Literary Programming
Code is written once, but read many times. Given this truth, it makes sense to prioritize read-ability over write-ability. Readable code contains good variable names, uses appropriate abstractions and is understood easily. Many have waved the flag of ‘Clean Code’ for quite a few decades now.
What has helped me write code that I consider clear and readable is something I call Literary Programming. Not to be confused with Literate Programming. I would change the name of my concept but I’ve grown rather fond of it. Apologies in advance.
What I call Literary Programming is the deliberate application of structured grammar and story-telling into the naming, abstracting and composition of code. It is the conscious act of letting your code capture a narrative with your choice of words. Not leaving intentions and actions in a state of vagueness; method names should reflect what is actually being done within and the meaning of the return value, intermediate variables are encouraged.
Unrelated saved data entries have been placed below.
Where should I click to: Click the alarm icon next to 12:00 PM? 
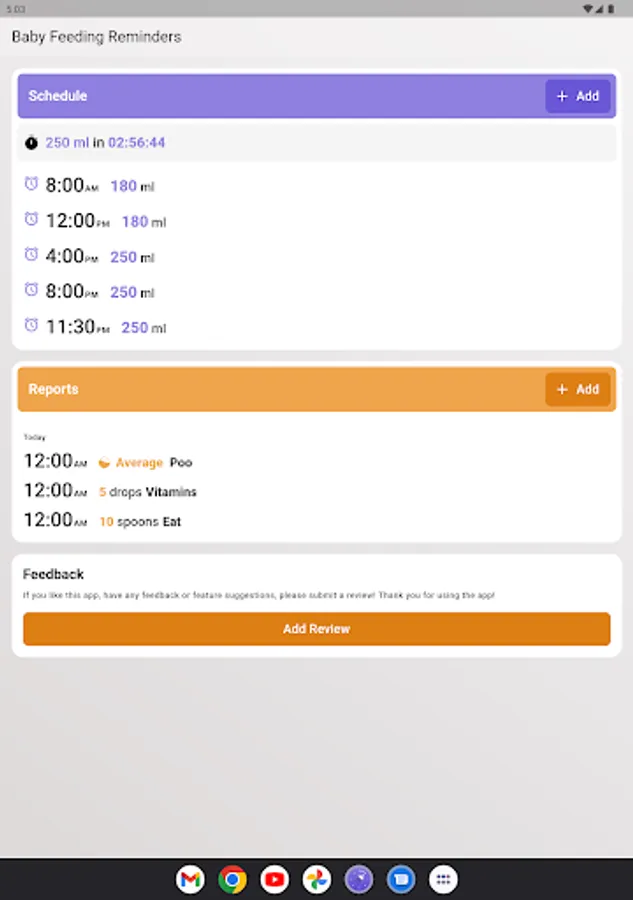click(x=31, y=219)
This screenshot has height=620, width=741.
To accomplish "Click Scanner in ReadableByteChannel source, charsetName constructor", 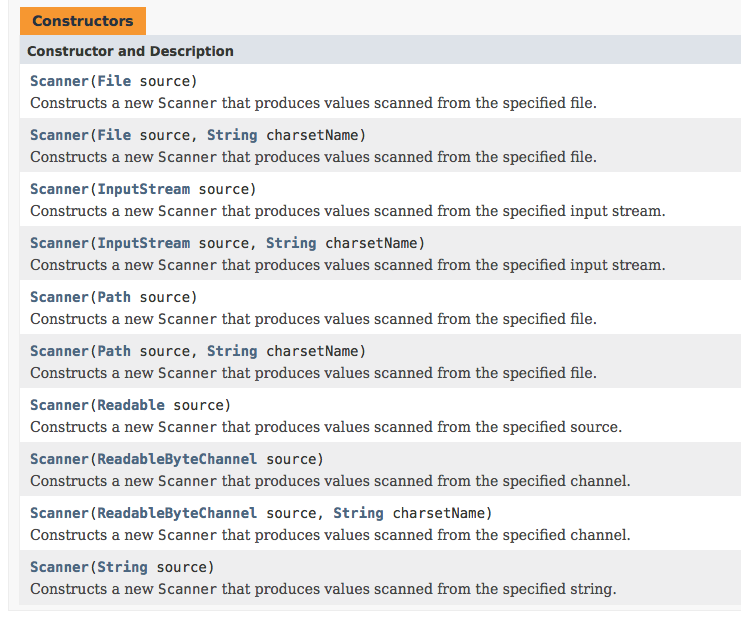I will [59, 513].
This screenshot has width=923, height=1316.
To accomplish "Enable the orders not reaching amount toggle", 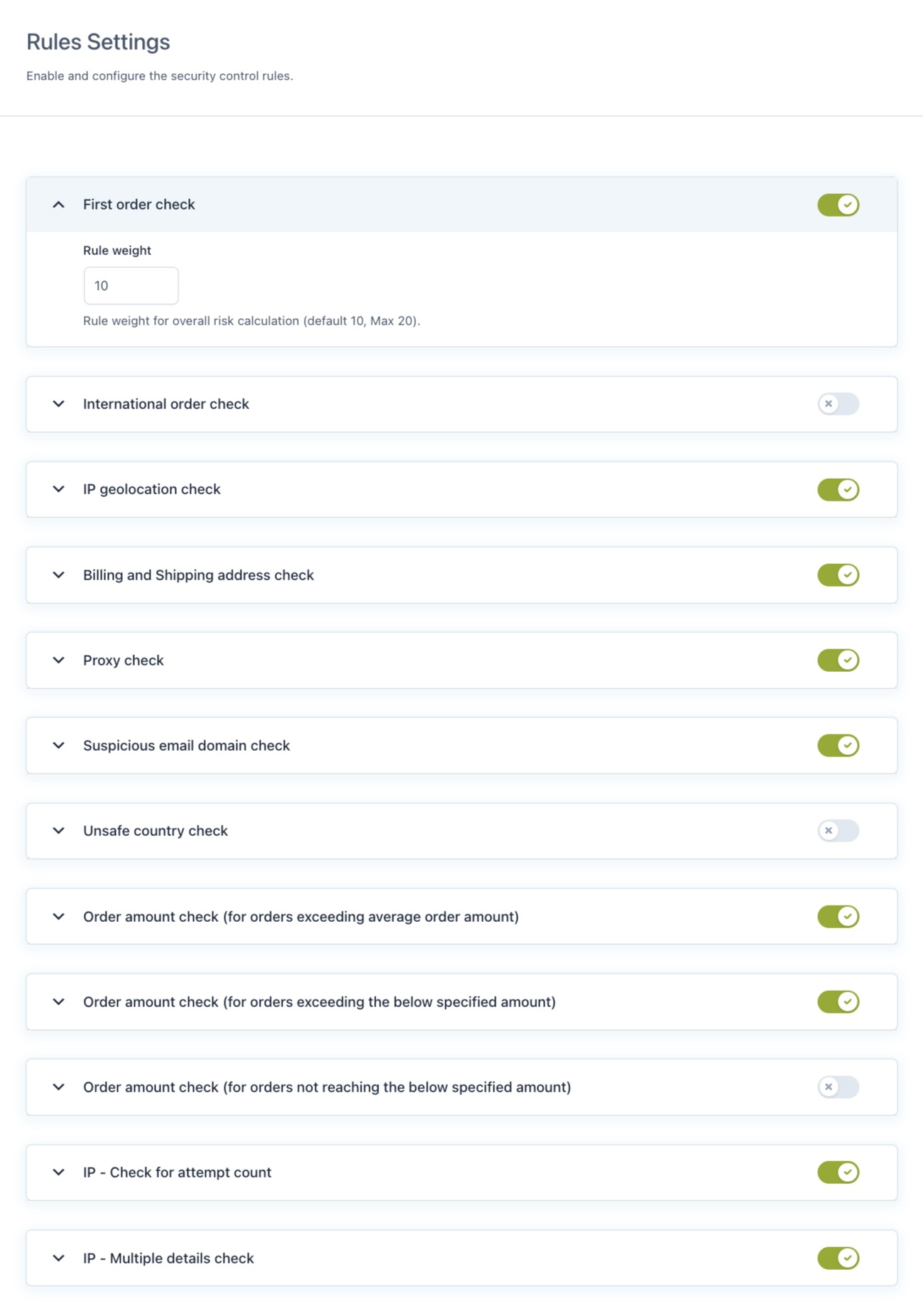I will [838, 1087].
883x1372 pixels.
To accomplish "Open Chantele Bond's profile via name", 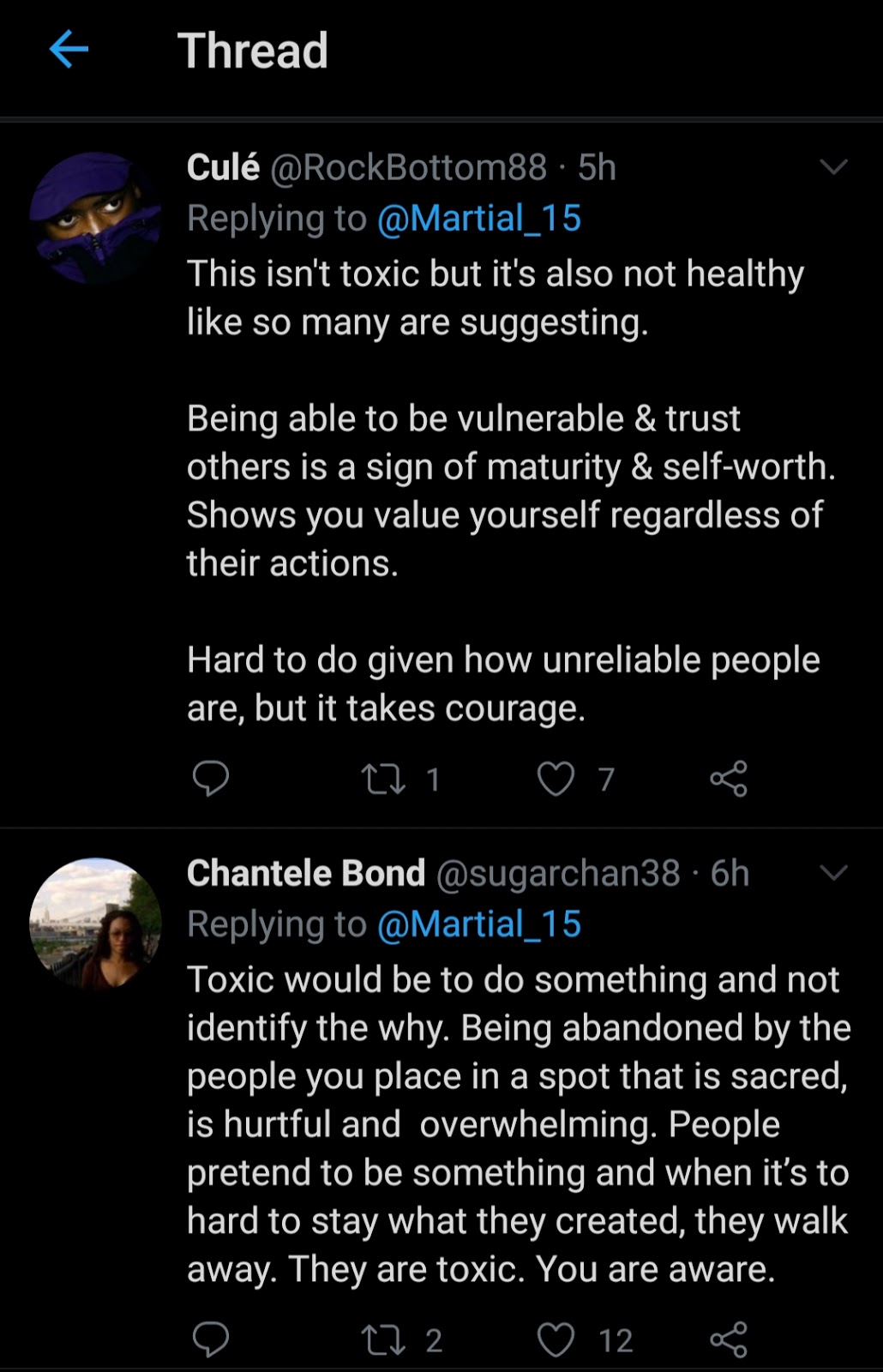I will tap(305, 873).
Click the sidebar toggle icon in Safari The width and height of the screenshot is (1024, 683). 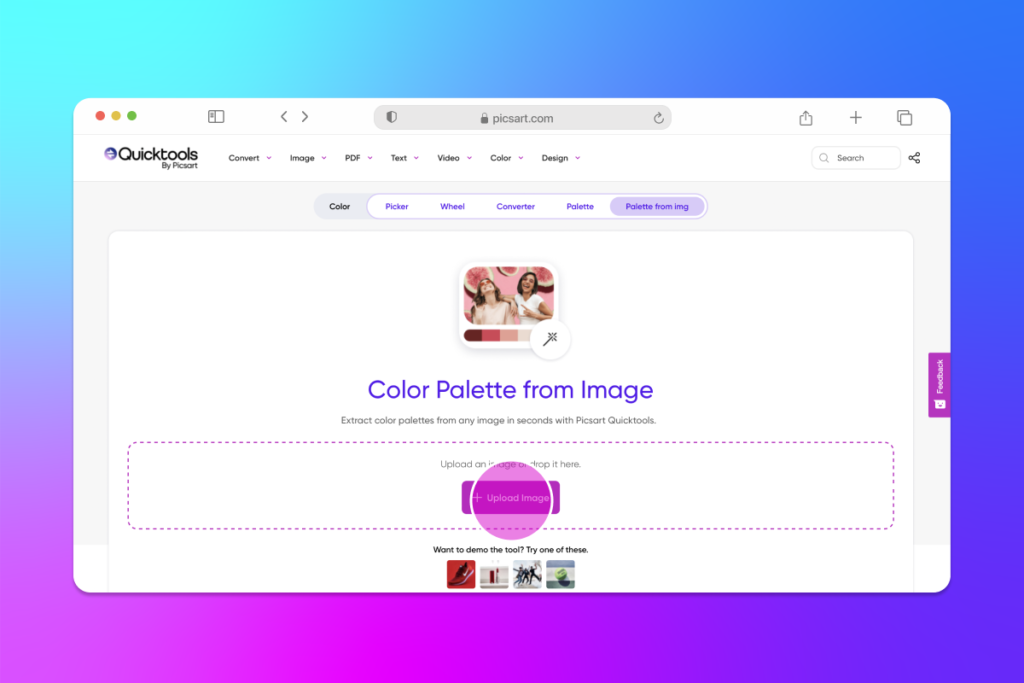tap(216, 116)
Don’t overanalyze what I am trying to say. This isn’t a very strict set of rules. It may just be synonymous with ‘Good Code’ to you. It is a simple idea meant to inspire a little more scrutiny in you when creating APIs, choosing names, composing expressions and designing the structure of your application.
Here are just some ways you can make your more literary:
- Use abstractions to ‘shorten’ portions of code. Simple example: putting argument and configuration parsing in a separate function to keep the rest of the
main
as clean as possible. - Put great care into class API design; as much detail as possible into method names. Prefer a name like processIncomingMessages() over process() or messages(). getOrCreateItem() over getItem() or createItem() for a method that will return an existing object if it already exists.
- Value consistency. One method shouldn’t be named bool error() while it’s counterpart is named bool isValid().
- Use intermediate variables to compose expressions. These variables serve as logic checkpoints for the future reader.
- Wrap complicated loop conditions into a boolean-returning functor. Take this call site as an example:
while (continueRunning(itemsLeft, maxItemsToProcess, error))
. - As mentioned before; good naming pays dividends.